Building a full-text search engine in 150 lines of Python code

[+] arafalov|5 years ago|reply

Nice introduction. A good ramp-up from basic splitting to ranking.

It does need to be said that when Lucene had a set of features this small, it was also pretty tiny. And, if those are the needs, one could still download it and it will probably run on modern JVM:

https://archive.apache.org/dist/lucene/java/

lucene-1.4.3.jar 2004-11-29 14:13 316K

It is a bit bigger of course, but that's because it already had stemmers, multilingual support, multiple Query Parsers including phrase, RAM and Disk directory implementations and a bunch of other advanced features one can easily see by unzipping the jar file.

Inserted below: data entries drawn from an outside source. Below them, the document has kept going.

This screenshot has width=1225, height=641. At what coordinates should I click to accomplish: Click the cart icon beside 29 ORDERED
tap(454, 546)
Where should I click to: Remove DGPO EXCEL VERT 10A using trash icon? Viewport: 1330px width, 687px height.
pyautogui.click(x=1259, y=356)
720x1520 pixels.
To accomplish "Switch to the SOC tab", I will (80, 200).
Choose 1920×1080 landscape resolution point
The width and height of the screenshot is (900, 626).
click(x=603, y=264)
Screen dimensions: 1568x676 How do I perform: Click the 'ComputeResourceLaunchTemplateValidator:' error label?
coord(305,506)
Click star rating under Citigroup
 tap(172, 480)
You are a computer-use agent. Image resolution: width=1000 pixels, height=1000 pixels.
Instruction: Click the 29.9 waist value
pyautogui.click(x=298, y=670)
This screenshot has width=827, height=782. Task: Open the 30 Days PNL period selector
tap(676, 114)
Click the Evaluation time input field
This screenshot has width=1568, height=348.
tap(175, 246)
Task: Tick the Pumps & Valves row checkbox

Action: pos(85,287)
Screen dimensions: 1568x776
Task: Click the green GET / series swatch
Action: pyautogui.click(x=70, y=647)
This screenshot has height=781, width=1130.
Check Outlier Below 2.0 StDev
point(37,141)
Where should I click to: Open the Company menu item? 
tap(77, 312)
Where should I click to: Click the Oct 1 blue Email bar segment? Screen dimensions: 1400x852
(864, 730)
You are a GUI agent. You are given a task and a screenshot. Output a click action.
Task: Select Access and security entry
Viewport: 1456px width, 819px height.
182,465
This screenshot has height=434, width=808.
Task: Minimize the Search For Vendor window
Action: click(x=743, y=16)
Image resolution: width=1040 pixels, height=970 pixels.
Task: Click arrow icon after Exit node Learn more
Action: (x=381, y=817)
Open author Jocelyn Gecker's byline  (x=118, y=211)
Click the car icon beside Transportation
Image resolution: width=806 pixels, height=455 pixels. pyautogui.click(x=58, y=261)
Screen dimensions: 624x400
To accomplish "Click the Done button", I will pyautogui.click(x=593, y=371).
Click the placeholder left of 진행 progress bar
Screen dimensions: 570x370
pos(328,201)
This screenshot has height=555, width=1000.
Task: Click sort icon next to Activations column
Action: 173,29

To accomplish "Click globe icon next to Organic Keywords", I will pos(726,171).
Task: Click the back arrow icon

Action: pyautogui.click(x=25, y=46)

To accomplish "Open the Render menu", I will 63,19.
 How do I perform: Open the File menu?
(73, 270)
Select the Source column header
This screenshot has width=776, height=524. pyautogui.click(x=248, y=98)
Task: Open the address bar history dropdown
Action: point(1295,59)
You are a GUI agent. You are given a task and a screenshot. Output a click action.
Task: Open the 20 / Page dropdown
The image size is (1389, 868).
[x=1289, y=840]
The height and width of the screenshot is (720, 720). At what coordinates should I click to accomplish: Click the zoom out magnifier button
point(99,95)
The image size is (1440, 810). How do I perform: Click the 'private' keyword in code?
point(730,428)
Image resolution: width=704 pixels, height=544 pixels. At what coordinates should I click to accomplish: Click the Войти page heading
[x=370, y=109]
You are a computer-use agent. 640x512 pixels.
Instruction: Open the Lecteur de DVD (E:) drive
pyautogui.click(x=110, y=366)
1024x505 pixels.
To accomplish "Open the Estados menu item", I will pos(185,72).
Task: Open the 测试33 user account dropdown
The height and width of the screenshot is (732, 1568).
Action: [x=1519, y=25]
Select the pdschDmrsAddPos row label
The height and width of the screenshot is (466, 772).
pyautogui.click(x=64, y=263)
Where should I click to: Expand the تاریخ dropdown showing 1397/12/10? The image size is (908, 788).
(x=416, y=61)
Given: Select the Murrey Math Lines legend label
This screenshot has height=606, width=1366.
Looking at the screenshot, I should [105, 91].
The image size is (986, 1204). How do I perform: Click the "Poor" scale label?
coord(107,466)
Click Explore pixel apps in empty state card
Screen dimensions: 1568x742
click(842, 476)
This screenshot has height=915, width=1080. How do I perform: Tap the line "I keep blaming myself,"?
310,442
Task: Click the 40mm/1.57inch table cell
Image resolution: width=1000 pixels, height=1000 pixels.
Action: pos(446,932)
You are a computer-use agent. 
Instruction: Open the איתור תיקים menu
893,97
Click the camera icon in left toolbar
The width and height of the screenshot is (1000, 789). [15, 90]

[+] finikytou|5 years ago|reply

it amaze me how much is about creating an eco-system to scale and handling complexity and how software grow to answer that instead of trying to split into two different piece of software. Many people/companies/websites just need those basic features when search is not a core essential capability

[+] rcarmo|5 years ago|reply

I went down this rabbit hole some ten years ago, and somewhere along the line I discovered SQLite has an FTS engine (up to version 5 now, I think) and just started using that instead. Massive performance for tens of gigs’ worth of text content on a single core.

[+] superyesh|5 years ago|reply

Neat! One production ready python library I love to use in this space is https://radimrehurek.com/gensim/ It is quite mature and can handle a good amount of data well! It offers topic modeling too and can b helpful to find similar documents also.

[+] happyweasel|5 years ago|reply

As Joel spolsky said: "Just do me a favor and search the damned hard drive, quickly, for the string I typed, using full-text indexes and other technologies that were boring in 1973."

[+] tarsinge|5 years ago|reply

That's a standard feature I use nearly everyday and I'm very glad for in MacOS.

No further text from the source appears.